Billy Bob Thornton likens Landman role to worn-in pants

Billy Bob Thornton likens Landman role to worn-in pants

billy bob thornton said Tommy Norris in Landman felt like slipping into “a nice pair of worn-in pants.” He made the remark while discussing the role at Deadline’s Contenders TV panel, where the series was already being discussed as a breakout with a third season set to start filming in May.

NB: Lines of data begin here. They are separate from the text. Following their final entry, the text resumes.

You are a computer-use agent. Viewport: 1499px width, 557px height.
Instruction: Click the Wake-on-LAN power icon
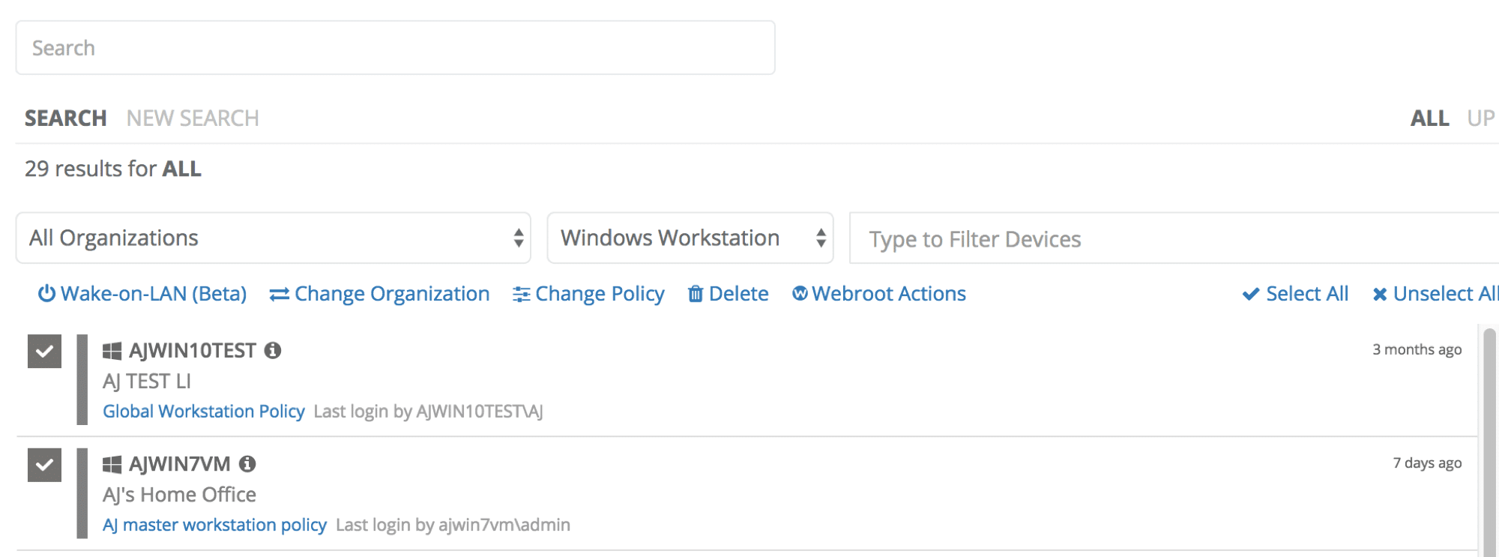point(46,294)
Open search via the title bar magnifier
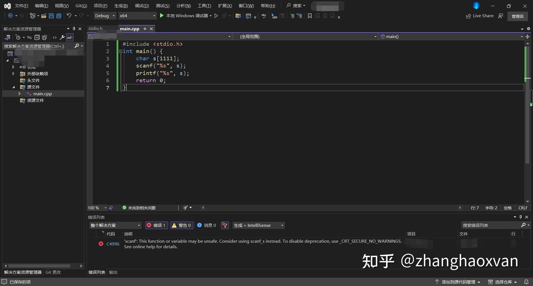This screenshot has width=533, height=286. pos(288,5)
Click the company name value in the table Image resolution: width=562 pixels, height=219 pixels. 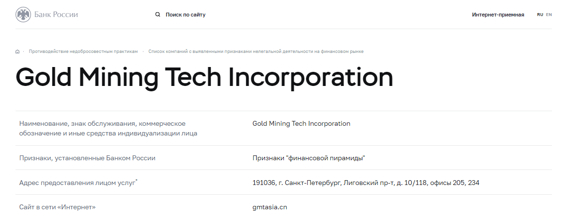coord(301,123)
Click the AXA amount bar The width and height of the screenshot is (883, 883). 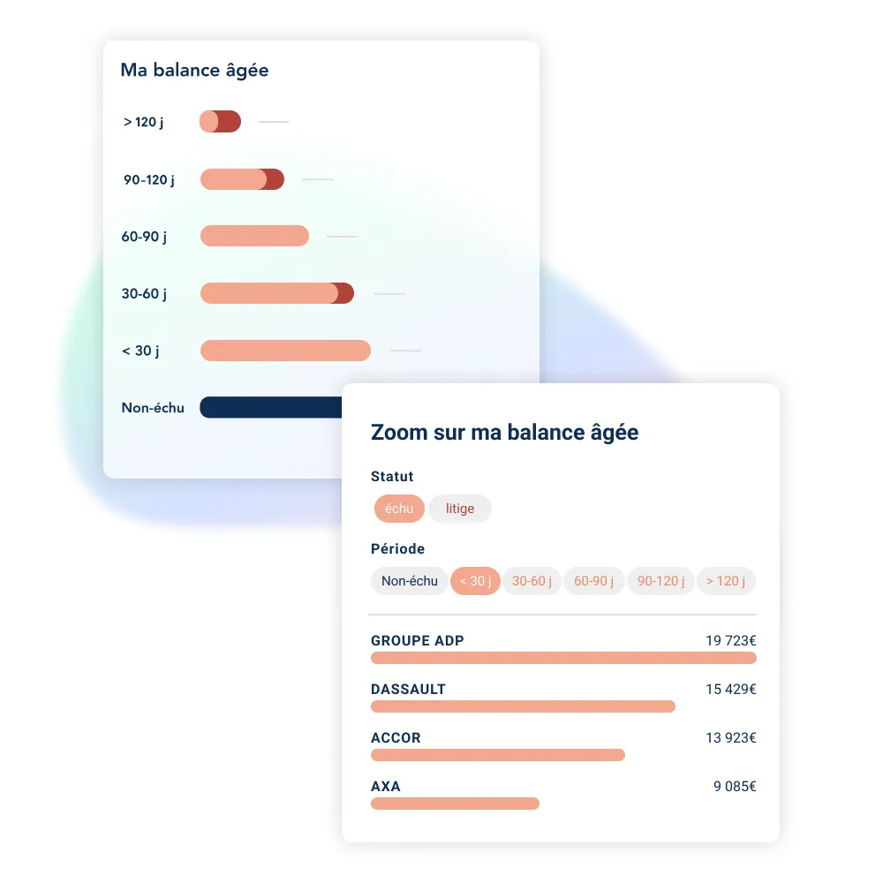click(455, 804)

Thornton also said the fit made sense because he is a father and has had a tricky relationship with his own father. “It’s easy to play father-son relationships when you’re a father, and when you had a father that you had a very tricky relationship with,” he said, and he added, “I was just kind of putting on a nice pair of worn-in pants.”

Sam Elliott and the cast

Thornton said, “Sam and I go way back, so it was easy,” and he appeared on the panel with Sam Elliott, Andy Garcia, and director and executive producer Stephen Kay. The group has helped turn Landman into a show with enough momentum that its Season 2 finale drew 15.8 million viewers in its first two days and became the most-watched original series finale ever for Paramount+.

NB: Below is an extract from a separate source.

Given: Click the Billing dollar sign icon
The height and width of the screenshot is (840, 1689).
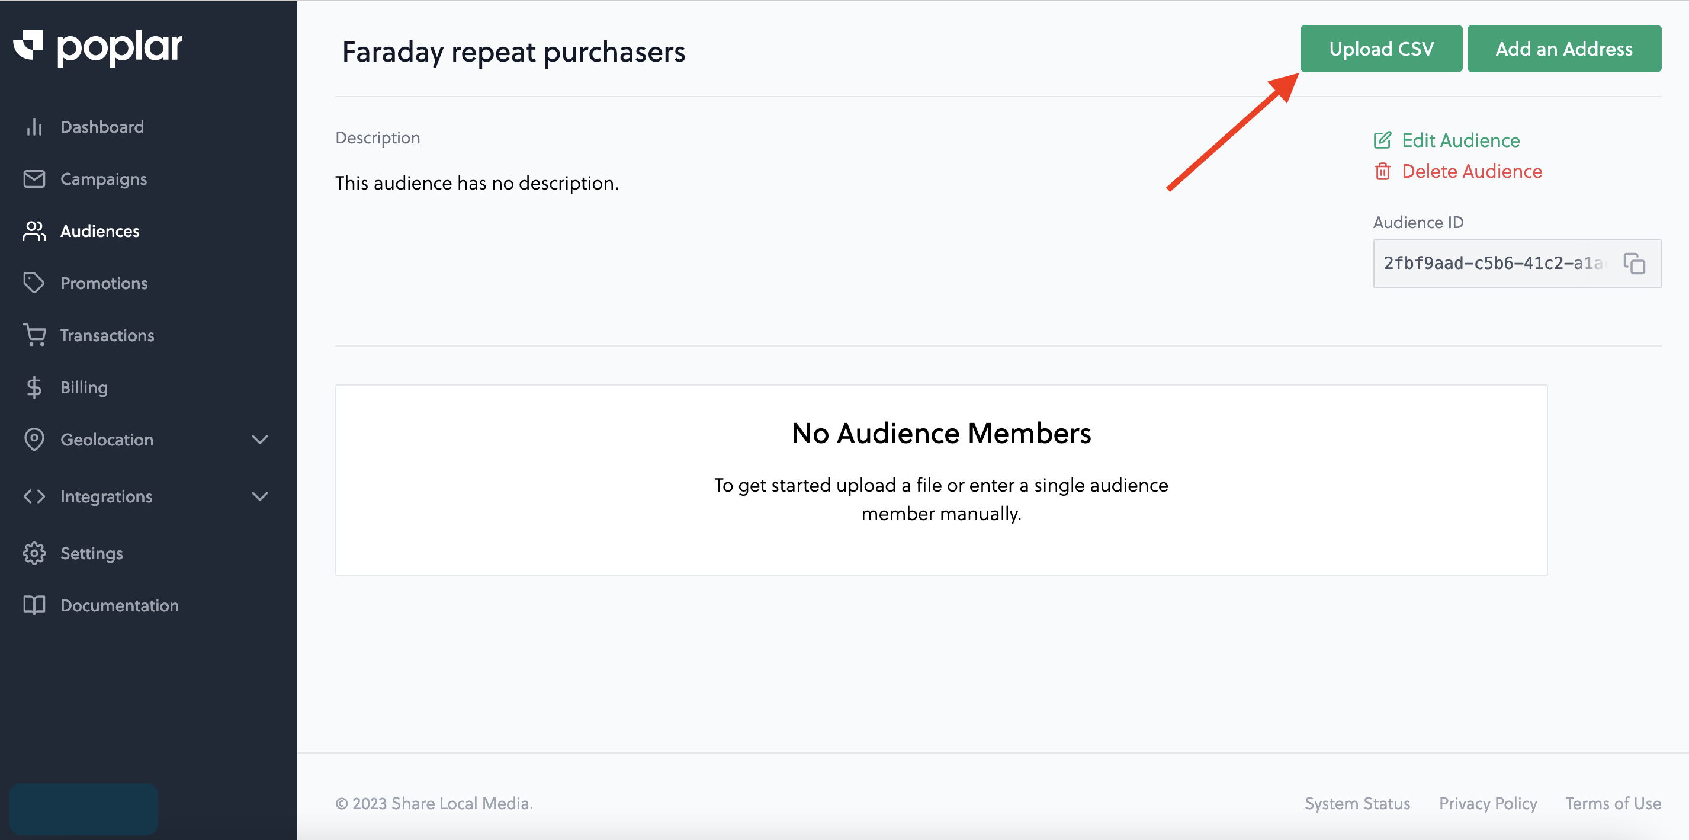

That kind of turnout gives the series a different kind of gravity inside the streaming business. A finale that large turns a character drama into a franchise asset, and it explains why the show’s renewal has moved from being a vote of confidence to a scheduling issue.

Uganda, Australia, everywhere

Thornton said the show was expected to appeal to viewers in the middle of the country. “We thought it was going to appeal to the middle of the country, that was the hope for it,” he said. “We didn’t think the coasts would go for it — we certainly didn’t think it would become this huge international hit.”

He said, “We had no idea; we’re humbled by that and very proud of it,” and added, “We have fans in Uganda, Australia and everywhere else.” Thornton tied that reach to the characters, saying, “I think a lot of it, and this is just my feeling, it’s because the characters are all unabashedly who they are, and they’re just honest about everything.”

May for Season 3

Thornton said Taylor Sheridan’s shows carry “emotion and humor and drama and absurdity and danger, all those different things,” and added, “I think the variety on it appeals to people.” With Season 3 announced in December and shooting set to begin in May, the series now has a clear production runway built on a finale that pulled 15.8 million viewers in its first two days. The worn-in-pants line was funny, but the bigger signal is simpler: Thornton sounds like an actor talking about a role that still fits because the show keeps finding a wider audience.